Occurrence, effect of processing and survial of Halophilic pathogenic vibrios in fishery products of the export trade.
2004
Iyer, T.S.G., Central Institute of Fisheries Technology, Cochin (India)
130 samples consisting of iced, block frozen and IQF fish and fish products collected from landing centers and fish processing factories meant for export were examined for the incidence of halophilic pathogenic Vibrios. Halophilic pathogenic Vibrios, viz., V. alginolyticus, V.cincinnatiensis, V. fluvialis, V. furnissii, V. metschnikovii, V. parahaemolyticus and V vulnificus were isolated form 51.5 of the samples and its load varied from 0 to 930 MPN/g.
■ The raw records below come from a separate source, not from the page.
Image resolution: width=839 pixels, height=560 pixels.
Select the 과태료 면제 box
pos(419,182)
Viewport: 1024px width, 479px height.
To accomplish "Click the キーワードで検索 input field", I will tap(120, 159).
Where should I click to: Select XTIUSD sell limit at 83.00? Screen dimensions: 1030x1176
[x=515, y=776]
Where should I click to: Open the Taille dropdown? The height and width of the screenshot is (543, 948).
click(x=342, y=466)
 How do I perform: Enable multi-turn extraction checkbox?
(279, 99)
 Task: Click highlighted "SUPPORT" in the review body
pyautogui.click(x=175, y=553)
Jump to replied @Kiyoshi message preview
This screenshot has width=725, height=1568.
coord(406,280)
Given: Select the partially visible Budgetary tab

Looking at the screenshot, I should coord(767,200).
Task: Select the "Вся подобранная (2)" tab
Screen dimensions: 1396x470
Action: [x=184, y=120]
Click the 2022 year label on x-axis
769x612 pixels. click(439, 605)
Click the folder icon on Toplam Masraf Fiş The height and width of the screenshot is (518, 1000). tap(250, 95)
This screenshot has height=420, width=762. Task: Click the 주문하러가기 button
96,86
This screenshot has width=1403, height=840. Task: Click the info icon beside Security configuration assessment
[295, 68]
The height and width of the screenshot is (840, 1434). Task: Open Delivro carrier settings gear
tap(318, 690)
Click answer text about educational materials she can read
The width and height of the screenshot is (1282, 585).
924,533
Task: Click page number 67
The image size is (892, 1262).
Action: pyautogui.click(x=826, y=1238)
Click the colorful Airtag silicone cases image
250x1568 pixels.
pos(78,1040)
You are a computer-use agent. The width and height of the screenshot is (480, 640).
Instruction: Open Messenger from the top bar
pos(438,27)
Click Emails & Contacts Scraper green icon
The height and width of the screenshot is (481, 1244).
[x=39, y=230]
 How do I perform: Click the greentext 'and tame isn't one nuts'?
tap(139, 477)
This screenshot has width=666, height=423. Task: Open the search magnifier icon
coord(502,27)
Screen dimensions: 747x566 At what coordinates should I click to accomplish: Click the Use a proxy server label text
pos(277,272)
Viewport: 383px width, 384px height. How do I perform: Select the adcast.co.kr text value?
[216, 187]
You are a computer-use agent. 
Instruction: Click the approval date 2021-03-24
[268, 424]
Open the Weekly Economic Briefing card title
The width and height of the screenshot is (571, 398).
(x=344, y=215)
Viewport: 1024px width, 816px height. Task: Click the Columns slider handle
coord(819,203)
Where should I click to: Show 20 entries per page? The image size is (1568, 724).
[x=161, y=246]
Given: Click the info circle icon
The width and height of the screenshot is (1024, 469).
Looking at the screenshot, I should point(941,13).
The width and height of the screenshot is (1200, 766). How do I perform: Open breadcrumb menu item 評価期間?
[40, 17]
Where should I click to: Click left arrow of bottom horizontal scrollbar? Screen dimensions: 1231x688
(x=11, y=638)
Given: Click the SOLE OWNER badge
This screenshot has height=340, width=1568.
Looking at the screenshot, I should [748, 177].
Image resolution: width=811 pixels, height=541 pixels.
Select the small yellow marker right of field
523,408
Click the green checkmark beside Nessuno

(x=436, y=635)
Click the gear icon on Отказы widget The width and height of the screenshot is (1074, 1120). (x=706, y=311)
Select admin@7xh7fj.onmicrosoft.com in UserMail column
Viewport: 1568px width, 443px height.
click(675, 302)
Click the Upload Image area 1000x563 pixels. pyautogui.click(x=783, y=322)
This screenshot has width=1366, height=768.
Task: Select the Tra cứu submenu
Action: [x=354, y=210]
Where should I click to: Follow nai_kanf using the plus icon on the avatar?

The load was maximum in iced items. Majority of the frozen fish products meant for export were free from major halophilic pathogenic, Vibrios viz,. V parahaemolyuticus and V. vulnificus. Proper washing of fish with potable weter and icing was very effective to reduce the load of all species of halophilic pathogenic Vibrio. Studies have shown that freezing at -40_C and subsequent cold storage at -20_C ws also very effective against the above said pathogenic organisms. Halophilic pathogenic Vibrios could not survive even 3 hrs. sun drying. Salt curing and sun drying were effective method for the elimination of all species of halophilic pathogenic Vibrio. None of the species could survive blanching for 30 seconds. Optimum level of sodium chloride for the growth of major halophilic pathogenic Vibrios, viz,. V. parahaemolyticus and V. vulnificus were found to be the same i.e. 3.0. Most of the halophilic pathogenic Vibrio spp. Could survive/grow in a wide range of pH, i.e., 5 to 12. Chlorination was very effective to control all the above said pathogenic Vibrios.